**** DATA SECTION

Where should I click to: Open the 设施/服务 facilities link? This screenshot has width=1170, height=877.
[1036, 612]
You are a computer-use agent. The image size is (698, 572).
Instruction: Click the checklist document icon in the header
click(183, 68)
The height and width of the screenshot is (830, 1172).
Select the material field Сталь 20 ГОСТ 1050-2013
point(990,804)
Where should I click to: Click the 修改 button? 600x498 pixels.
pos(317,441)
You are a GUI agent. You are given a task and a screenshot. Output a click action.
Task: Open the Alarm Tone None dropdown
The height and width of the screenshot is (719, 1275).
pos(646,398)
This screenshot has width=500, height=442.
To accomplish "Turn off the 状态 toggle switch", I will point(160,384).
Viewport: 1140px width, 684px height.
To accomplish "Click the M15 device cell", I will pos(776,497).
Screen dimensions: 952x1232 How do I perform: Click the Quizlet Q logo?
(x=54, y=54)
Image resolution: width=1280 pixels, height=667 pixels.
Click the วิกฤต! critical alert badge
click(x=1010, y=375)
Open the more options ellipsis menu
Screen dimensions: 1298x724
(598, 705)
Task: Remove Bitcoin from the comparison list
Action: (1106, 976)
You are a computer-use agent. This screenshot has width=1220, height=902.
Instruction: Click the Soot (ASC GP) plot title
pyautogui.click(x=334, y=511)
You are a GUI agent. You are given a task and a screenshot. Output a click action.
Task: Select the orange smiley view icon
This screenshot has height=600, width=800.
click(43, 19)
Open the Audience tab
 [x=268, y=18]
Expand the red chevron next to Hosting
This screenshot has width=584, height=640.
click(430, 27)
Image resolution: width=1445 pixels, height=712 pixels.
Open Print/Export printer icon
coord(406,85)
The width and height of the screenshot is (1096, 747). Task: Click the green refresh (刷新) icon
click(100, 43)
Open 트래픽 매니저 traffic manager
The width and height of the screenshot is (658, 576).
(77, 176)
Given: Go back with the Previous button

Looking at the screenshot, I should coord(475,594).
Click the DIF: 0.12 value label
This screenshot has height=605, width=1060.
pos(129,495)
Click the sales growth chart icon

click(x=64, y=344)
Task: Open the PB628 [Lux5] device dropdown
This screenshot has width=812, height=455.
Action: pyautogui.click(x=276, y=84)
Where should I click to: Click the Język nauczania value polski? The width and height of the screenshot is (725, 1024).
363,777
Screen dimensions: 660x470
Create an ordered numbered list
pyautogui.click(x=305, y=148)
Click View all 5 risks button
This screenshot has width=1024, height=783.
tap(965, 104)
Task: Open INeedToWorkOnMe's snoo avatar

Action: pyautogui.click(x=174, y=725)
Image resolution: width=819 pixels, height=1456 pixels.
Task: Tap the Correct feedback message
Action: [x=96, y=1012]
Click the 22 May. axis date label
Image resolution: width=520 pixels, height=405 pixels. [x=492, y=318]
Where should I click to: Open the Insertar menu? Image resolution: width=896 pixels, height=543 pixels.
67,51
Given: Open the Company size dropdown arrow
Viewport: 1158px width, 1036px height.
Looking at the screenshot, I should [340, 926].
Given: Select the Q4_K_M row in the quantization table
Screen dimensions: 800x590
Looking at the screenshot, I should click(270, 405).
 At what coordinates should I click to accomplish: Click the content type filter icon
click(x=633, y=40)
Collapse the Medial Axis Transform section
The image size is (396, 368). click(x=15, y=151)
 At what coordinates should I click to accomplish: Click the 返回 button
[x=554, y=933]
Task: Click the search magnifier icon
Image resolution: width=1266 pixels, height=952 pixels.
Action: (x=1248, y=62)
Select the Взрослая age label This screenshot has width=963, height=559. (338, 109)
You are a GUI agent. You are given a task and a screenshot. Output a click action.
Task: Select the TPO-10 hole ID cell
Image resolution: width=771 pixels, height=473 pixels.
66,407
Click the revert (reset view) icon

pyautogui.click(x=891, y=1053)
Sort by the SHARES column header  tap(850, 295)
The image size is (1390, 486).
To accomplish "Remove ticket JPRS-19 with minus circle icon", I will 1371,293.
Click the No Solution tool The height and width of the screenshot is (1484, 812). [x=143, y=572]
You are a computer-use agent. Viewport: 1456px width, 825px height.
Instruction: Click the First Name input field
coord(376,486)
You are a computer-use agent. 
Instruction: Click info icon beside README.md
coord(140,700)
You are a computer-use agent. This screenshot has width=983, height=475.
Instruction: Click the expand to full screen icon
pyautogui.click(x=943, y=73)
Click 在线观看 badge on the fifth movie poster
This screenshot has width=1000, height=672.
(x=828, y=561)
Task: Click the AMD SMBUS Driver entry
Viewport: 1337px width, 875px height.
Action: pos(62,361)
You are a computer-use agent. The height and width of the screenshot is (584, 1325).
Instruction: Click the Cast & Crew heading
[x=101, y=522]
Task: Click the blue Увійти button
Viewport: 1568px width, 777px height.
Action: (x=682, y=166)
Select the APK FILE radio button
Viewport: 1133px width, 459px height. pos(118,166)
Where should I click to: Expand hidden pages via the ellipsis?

********

## YOUR INSTRUCTIONS:
Set the entries above down again, each one exactly as written.

## REPLY TO THE EXERCISE:
Where should I click to: Open the 设施/服务 facilities link? This screenshot has width=1170, height=877.
[1036, 612]
You are a computer-use agent. The image size is (698, 572).
Instruction: Click the checklist document icon in the header
click(183, 68)
The height and width of the screenshot is (830, 1172).
Select the material field Сталь 20 ГОСТ 1050-2013
point(990,804)
Where should I click to: Click the 修改 button? 600x498 pixels.
pos(317,441)
You are a GUI agent. You are given a task and a screenshot. Output a click action.
Task: Open the Alarm Tone None dropdown
The height and width of the screenshot is (719, 1275).
pos(646,398)
This screenshot has width=500, height=442.
To accomplish "Turn off the 状态 toggle switch", I will point(160,384).
Viewport: 1140px width, 684px height.
To accomplish "Click the M15 device cell", I will pos(776,497).
Screen dimensions: 952x1232 How do I perform: Click the Quizlet Q logo?
(x=54, y=54)
Image resolution: width=1280 pixels, height=667 pixels.
Click the วิกฤต! critical alert badge
click(x=1010, y=375)
Open the more options ellipsis menu
Screen dimensions: 1298x724
(598, 705)
Task: Remove Bitcoin from the comparison list
Action: (1106, 976)
You are a computer-use agent. This screenshot has width=1220, height=902.
Instruction: Click the Soot (ASC GP) plot title
pyautogui.click(x=334, y=511)
You are a GUI agent. You are given a task and a screenshot. Output a click action.
Task: Select the orange smiley view icon
This screenshot has height=600, width=800.
click(43, 19)
Open the Audience tab
 [x=268, y=18]
Expand the red chevron next to Hosting
This screenshot has width=584, height=640.
click(430, 27)
Image resolution: width=1445 pixels, height=712 pixels.
Open Print/Export printer icon
coord(406,85)
The width and height of the screenshot is (1096, 747). Task: Click the green refresh (刷新) icon
click(100, 43)
Open 트래픽 매니저 traffic manager
The width and height of the screenshot is (658, 576).
(77, 176)
Given: Go back with the Previous button

Looking at the screenshot, I should coord(475,594).
Click the DIF: 0.12 value label
This screenshot has height=605, width=1060.
pos(129,495)
Click the sales growth chart icon

click(x=64, y=344)
Task: Open the PB628 [Lux5] device dropdown
This screenshot has width=812, height=455.
Action: pyautogui.click(x=276, y=84)
Where should I click to: Click the Język nauczania value polski? The width and height of the screenshot is (725, 1024).
363,777
Screen dimensions: 660x470
Create an ordered numbered list
pyautogui.click(x=305, y=148)
Click View all 5 risks button
This screenshot has width=1024, height=783.
tap(965, 104)
Task: Open INeedToWorkOnMe's snoo avatar

Action: pyautogui.click(x=174, y=725)
Image resolution: width=819 pixels, height=1456 pixels.
Task: Tap the Correct feedback message
Action: [x=96, y=1012]
Click the 22 May. axis date label
Image resolution: width=520 pixels, height=405 pixels. [x=492, y=318]
Where should I click to: Open the Insertar menu? Image resolution: width=896 pixels, height=543 pixels.
67,51
Given: Open the Company size dropdown arrow
Viewport: 1158px width, 1036px height.
Looking at the screenshot, I should [340, 926].
Given: Select the Q4_K_M row in the quantization table
Screen dimensions: 800x590
Looking at the screenshot, I should click(270, 405).
 At what coordinates should I click to accomplish: Click the content type filter icon
click(x=633, y=40)
Collapse the Medial Axis Transform section
The image size is (396, 368). click(x=15, y=151)
 At what coordinates should I click to accomplish: Click the 返回 button
[x=554, y=933]
Task: Click the search magnifier icon
Image resolution: width=1266 pixels, height=952 pixels.
Action: (x=1248, y=62)
Select the Взрослая age label This screenshot has width=963, height=559. (338, 109)
You are a GUI agent. You are given a task and a screenshot. Output a click action.
Task: Select the TPO-10 hole ID cell
Image resolution: width=771 pixels, height=473 pixels.
66,407
Click the revert (reset view) icon

pyautogui.click(x=891, y=1053)
Sort by the SHARES column header  tap(850, 295)
The image size is (1390, 486).
To accomplish "Remove ticket JPRS-19 with minus circle icon", I will 1371,293.
Click the No Solution tool The height and width of the screenshot is (1484, 812). [x=143, y=572]
You are a computer-use agent. Viewport: 1456px width, 825px height.
Instruction: Click the First Name input field
coord(376,486)
You are a computer-use agent. 
Instruction: Click info icon beside README.md
coord(140,700)
You are a computer-use agent. This screenshot has width=983, height=475.
Instruction: Click the expand to full screen icon
pyautogui.click(x=943, y=73)
Click 在线观看 badge on the fifth movie poster
This screenshot has width=1000, height=672.
(x=828, y=561)
Task: Click the AMD SMBUS Driver entry
Viewport: 1337px width, 875px height.
Action: pos(62,361)
You are a computer-use agent. The height and width of the screenshot is (584, 1325).
Instruction: Click the Cast & Crew heading
[x=101, y=522]
Task: Click the blue Увійти button
Viewport: 1568px width, 777px height.
Action: (x=682, y=166)
Select the APK FILE radio button
Viewport: 1133px width, 459px height. pos(118,166)
Where should I click to: Expand hidden pages via the ellipsis?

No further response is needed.